** Provided data follows **

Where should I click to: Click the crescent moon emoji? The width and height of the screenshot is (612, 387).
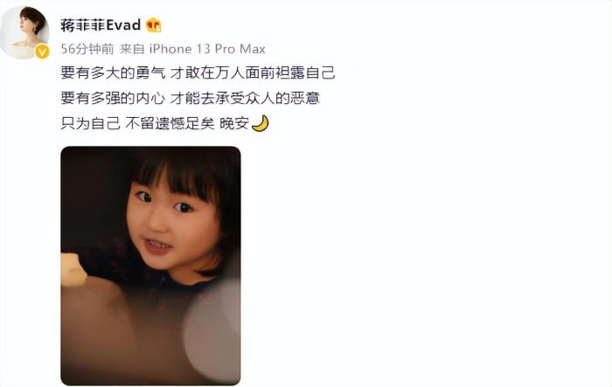tap(261, 123)
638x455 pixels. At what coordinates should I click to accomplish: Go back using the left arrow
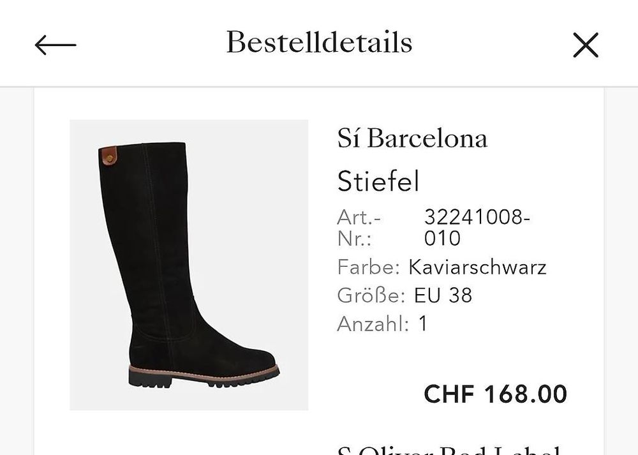[56, 45]
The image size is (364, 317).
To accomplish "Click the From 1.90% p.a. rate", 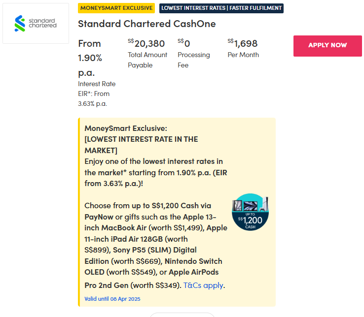I will 90,58.
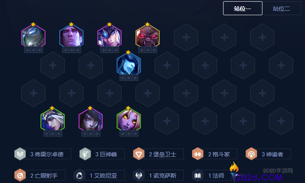
Task: Switch to the 站位二 tab
Action: click(282, 8)
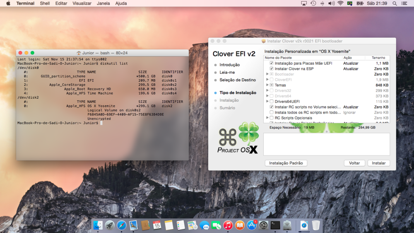Click the Instalação Padrão button
This screenshot has width=414, height=233.
coord(286,163)
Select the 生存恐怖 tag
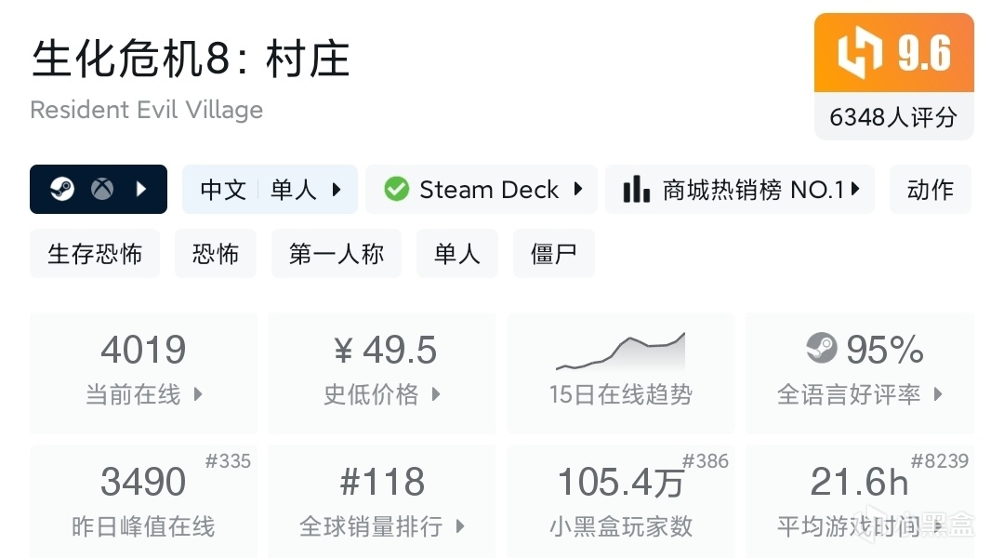1004x558 pixels. pos(95,254)
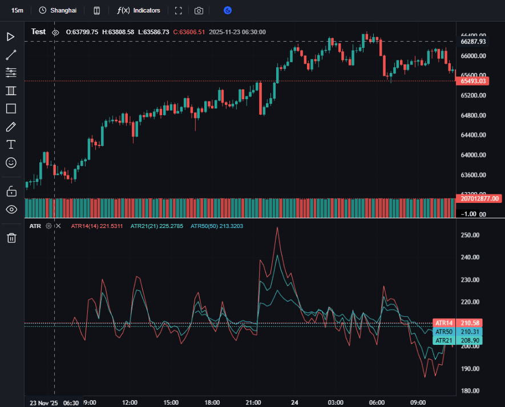Open the horizontal lines tool group
This screenshot has width=505, height=407.
11,72
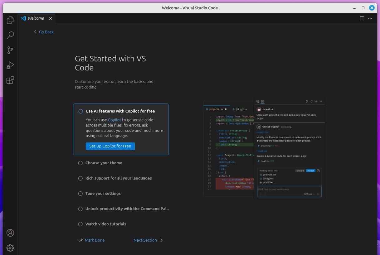Open the Manage gear icon
This screenshot has height=255, width=380.
click(10, 248)
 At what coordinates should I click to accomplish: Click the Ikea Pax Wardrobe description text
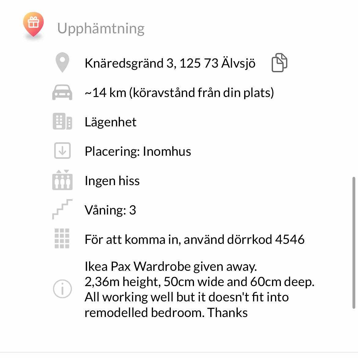199,289
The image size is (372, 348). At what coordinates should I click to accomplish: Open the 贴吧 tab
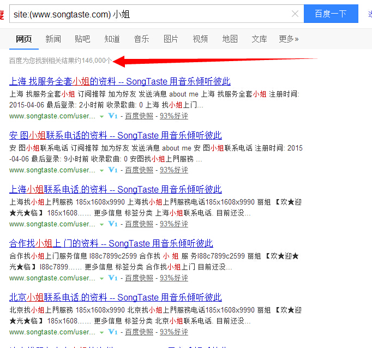pyautogui.click(x=82, y=39)
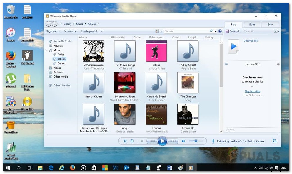Screen dimensions: 292x174
Task: Mute the volume speaker icon
Action: click(x=183, y=141)
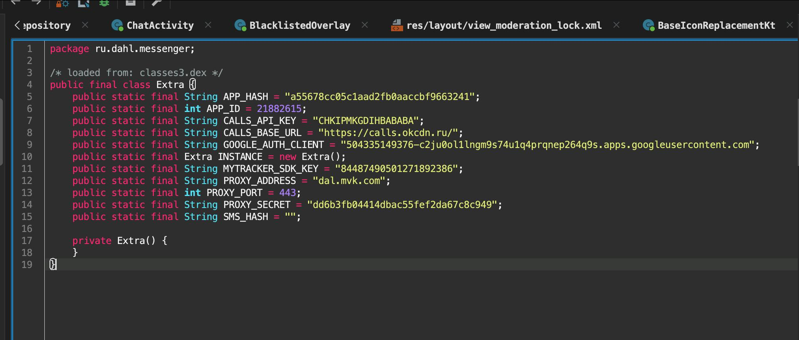Image resolution: width=799 pixels, height=340 pixels.
Task: Toggle deobfuscation with the lock-gear icon
Action: coord(62,4)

** End of Provided data **

> **What needs to be done**: From the first line of the entries down to the line with "The image size is (364, 317).", print each line exactly; omit any picture.

> **Solution to this exercise**:
Where should I click to: Click the crescent moon emoji? The width and height of the screenshot is (612, 387).
tap(261, 123)
638x455 pixels. At what coordinates should I click to accomplish: Go back using the left arrow
[56, 45]
The image size is (364, 317).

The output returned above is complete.